Exercise prompt: From the records, return each line that has the word "computer" in it.

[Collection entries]

▬▬▬▬▬▬▬▬▬▬

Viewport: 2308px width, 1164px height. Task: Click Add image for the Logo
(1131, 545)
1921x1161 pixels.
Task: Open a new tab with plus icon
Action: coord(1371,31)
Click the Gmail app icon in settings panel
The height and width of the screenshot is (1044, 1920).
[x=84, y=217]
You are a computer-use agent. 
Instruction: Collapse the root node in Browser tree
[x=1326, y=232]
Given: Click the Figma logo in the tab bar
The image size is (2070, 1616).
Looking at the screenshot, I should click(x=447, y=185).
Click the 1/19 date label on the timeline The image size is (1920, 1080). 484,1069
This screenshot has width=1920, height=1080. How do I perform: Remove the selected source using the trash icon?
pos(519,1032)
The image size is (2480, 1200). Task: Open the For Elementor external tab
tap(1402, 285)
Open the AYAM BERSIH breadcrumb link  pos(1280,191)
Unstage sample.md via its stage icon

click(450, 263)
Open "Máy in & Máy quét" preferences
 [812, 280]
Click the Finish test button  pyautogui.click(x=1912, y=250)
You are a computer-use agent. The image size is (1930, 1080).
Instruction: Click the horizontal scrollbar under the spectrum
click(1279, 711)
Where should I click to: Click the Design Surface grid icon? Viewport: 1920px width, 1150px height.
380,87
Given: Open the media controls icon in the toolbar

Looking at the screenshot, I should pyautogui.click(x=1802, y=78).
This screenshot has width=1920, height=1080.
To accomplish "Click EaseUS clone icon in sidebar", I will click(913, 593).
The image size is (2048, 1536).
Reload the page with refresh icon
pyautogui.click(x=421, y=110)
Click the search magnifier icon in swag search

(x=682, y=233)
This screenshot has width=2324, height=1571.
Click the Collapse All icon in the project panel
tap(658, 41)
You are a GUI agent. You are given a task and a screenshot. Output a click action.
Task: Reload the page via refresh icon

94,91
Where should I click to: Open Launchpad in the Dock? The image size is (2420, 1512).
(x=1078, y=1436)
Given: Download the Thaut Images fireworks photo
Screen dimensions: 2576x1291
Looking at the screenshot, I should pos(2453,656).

▬▬▬▬▬▬▬▬▬▬

Solution for this problem:
You are a computer-use agent. 
You are a computer-use agent. The image size is (1930, 1080).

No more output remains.